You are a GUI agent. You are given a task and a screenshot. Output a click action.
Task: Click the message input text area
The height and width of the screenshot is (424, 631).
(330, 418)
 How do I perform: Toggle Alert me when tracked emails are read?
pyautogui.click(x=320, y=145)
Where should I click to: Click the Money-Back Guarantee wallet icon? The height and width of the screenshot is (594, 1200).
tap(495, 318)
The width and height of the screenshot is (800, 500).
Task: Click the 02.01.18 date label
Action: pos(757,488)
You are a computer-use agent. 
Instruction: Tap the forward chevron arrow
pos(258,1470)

==

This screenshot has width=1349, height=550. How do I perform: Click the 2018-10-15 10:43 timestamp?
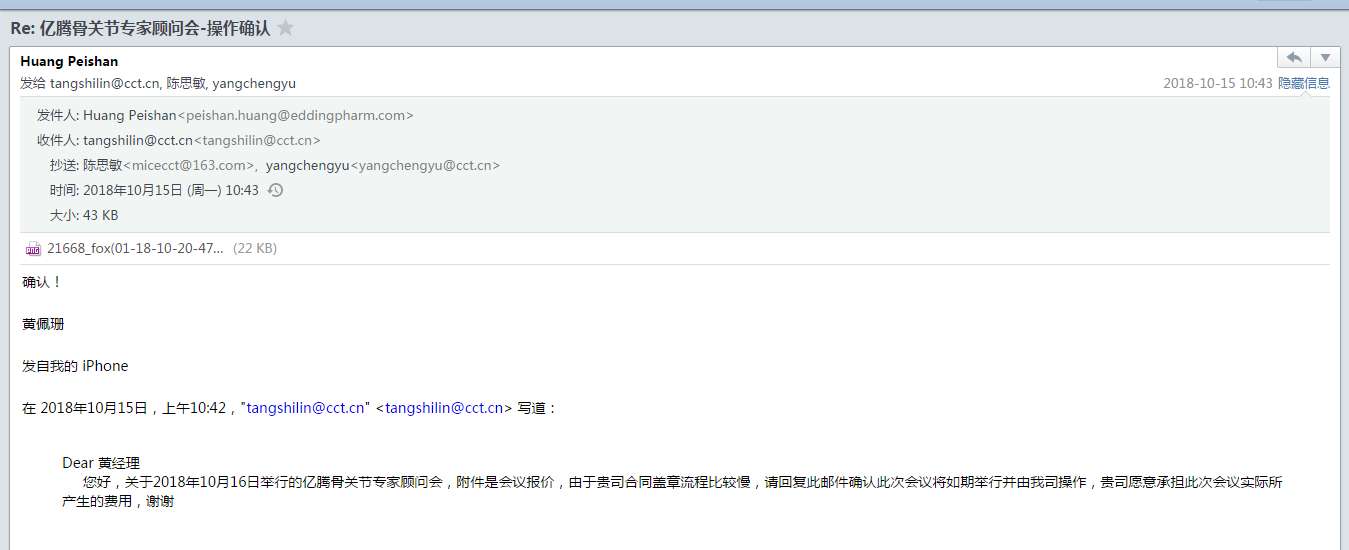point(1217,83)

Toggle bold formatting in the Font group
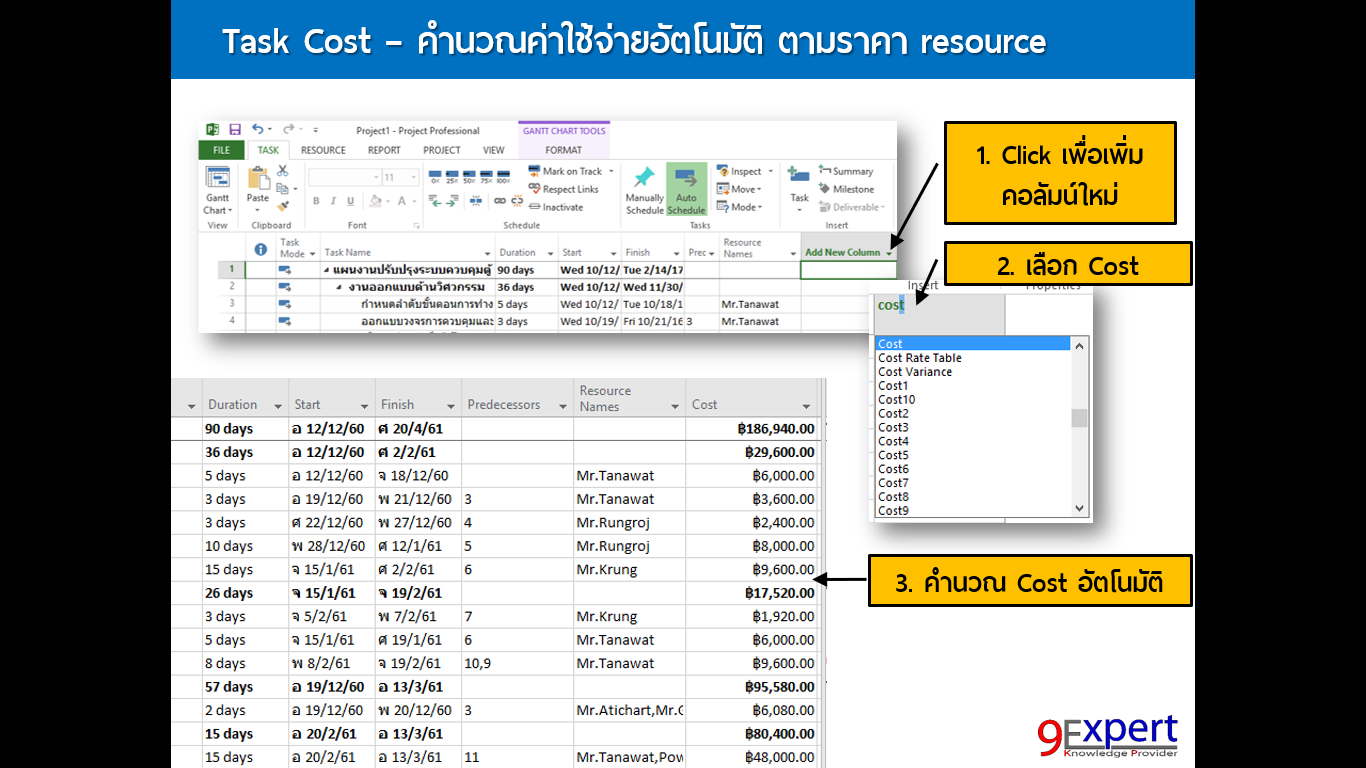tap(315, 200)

--

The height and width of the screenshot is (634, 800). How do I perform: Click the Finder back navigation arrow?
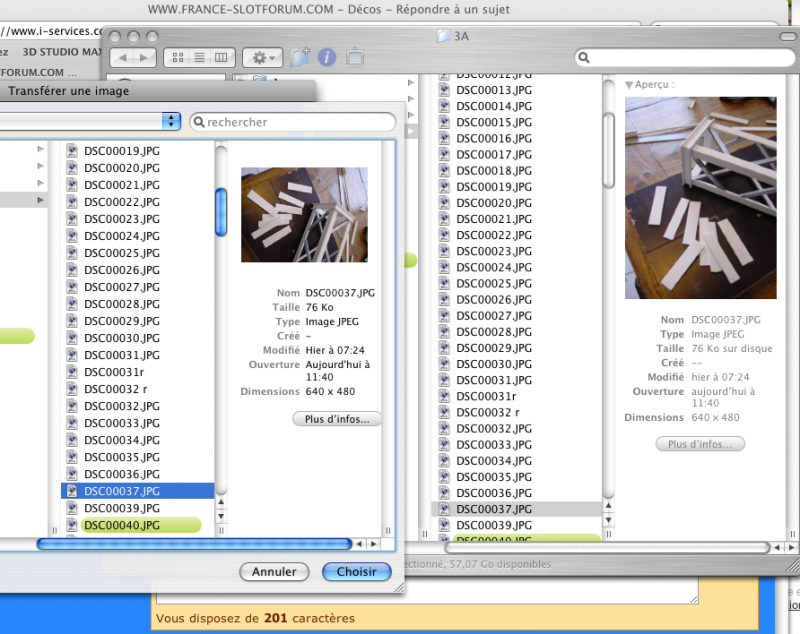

Aim of the exercise –
Rewrite the records between the lines holding "Where should I" and "pos(258,1470)", inclusive, replacing "wallet" with "purse" and leaving everything else unchanged. Give only those lines.

Reply –
Where should I click to: Click the Money-Back Guarantee purse icon? The height and width of the screenshot is (594, 1200).
tap(495, 318)
The width and height of the screenshot is (800, 500).
Task: Click the 02.01.18 date label
Action: pos(757,488)
You are a computer-use agent. 
Instruction: Tap the forward chevron arrow
pos(258,1470)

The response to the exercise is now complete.